Seung-Pil Yun in Ko’s lab teamed up with Tae-In Kam and Nikhil Panicker in the Dawsons’ lab to study NLY01s in Parkinson’s disease models. Panicker had been studying astrocytes, star-shaped assistant cells that support the health of the brain. These cells typically chug along happily, helping neurons transmit their messages across the body. However, when confronted with inflammatory signals, they become “angry,” says Ted Dawson. The inflammation “activates” the astrocytes into a revolt against the brain, eating away at the branches that connect one neuron to its neighbors. This structural breakdown contributes to the dead-zones found in Parkinson’s disease, and if these cells can be calmed, scientists could slow the progression of Parkinson’s disease. 
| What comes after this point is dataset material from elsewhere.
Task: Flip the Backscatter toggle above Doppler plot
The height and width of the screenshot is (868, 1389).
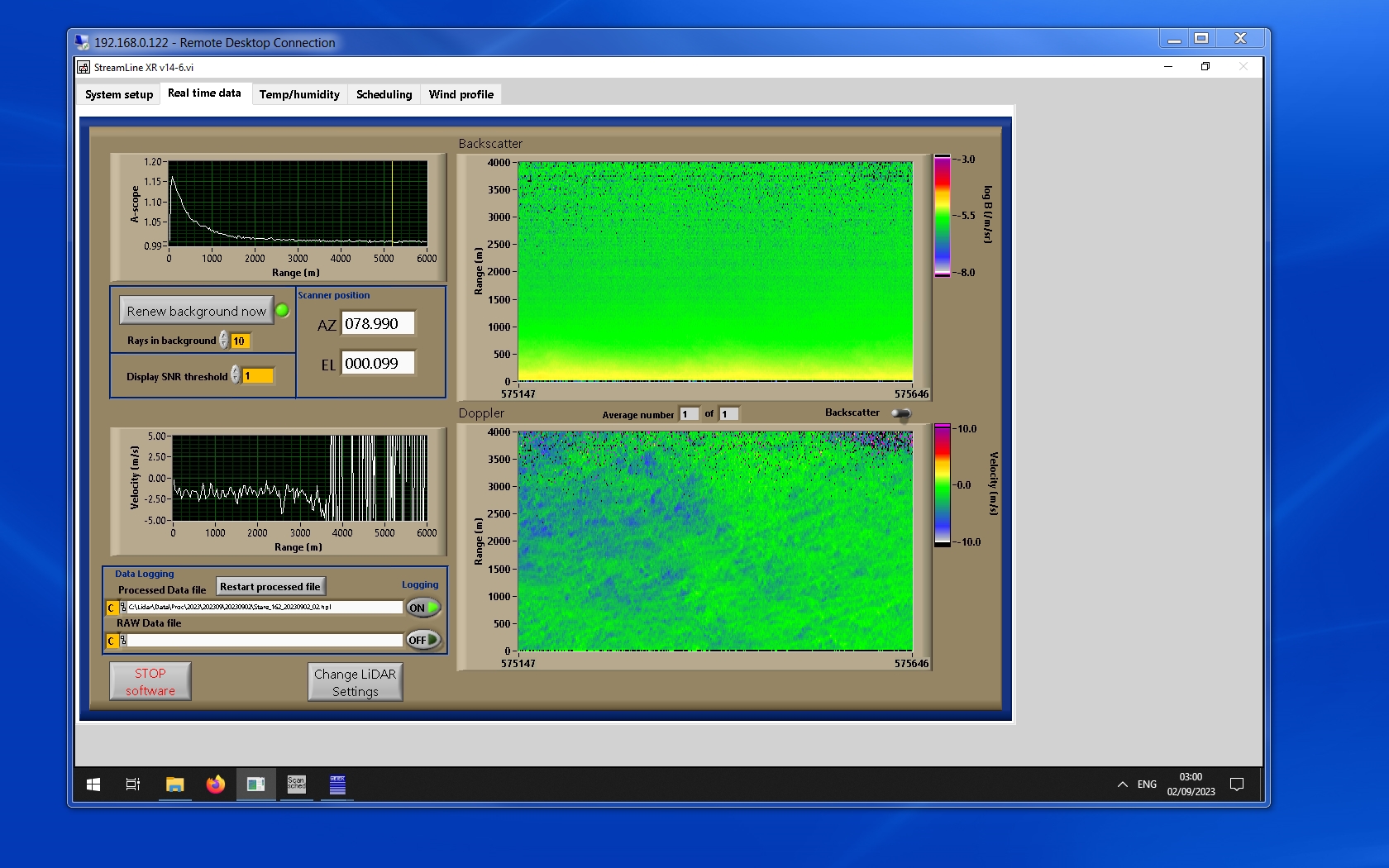Action: tap(901, 413)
So, Yun sought to determine whether NLY01 was protective in animal models of Parkinson’s, and Kam and Panicker set to the task of testing whether the GLP1 receptor drug could stop the astrocytes from activating. After a battery of tests, they found that it worked. The drug effectively connected to the GLP1 receptors in the brain, blocking the activation signals from ever reaching the astrocytes.
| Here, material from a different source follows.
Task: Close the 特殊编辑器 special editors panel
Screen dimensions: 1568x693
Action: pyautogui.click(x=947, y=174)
“It’s amazingly protective against astrocyte attack,” says Ted Dawson. “A coincidence like this, where two projects fit so perfectly, hardly ever happens.”

Clinical trials of the drug in humans are expected to begin later this year. However, the Dawsons have learned from experience that bringing the drug from laboratory benchtop to clinical application is not always straightforward. 

“We were naïve in the beginning,” says Valina Dawson. “A lot of people believe that they’ve made such an important finding that industry will come knocking at their door to fund it,” she says. “In reality, your drug needs to be ready to go into clinical trials in order to get investors interested.”

Previously, the Dawsons identified a drug target that showed promising results for blocking a gene called MIF, which begins the last steps of brain cell death in Parkinson’s disease. They were able to license the technology, which specifically targeted MIF’s ability to break down chains of nucleic acids, to a company that sought to develop it. Four months into what was expected to be a three-year contract to conduct the research, the company abandoned its neuroscience program and the contract, terminating development of an MIF inhibitor with this industry partner.

“At that point we realized the importance of maintaining control of your discovery,” says Ted. “It takes a special set of researchers and investors who are believers and passionate about their technology.”

With their own funds, the Dawsons, Ko and Lee co-founded Neuraly, a biotechnology company under which they assembled their own group of committed individuals to bring discoveries from the lab to clinical trials. They are currently focused on the GLP1 drug NLY01, and will develop other promising targets as well. 

Neuraly has raised $35 million in support of its research and is preparing for clinical trials expected to begin later this year. 

The search for funding and working out collaborations with researchers around the globe remains challenging, but the pair asserts that this is the only way forward.

“You may hit some landmines,” says Ted, “but our goal is to really make things better. Not to just understand the basic science, but to find ways to get our discoveries to the people who need them.”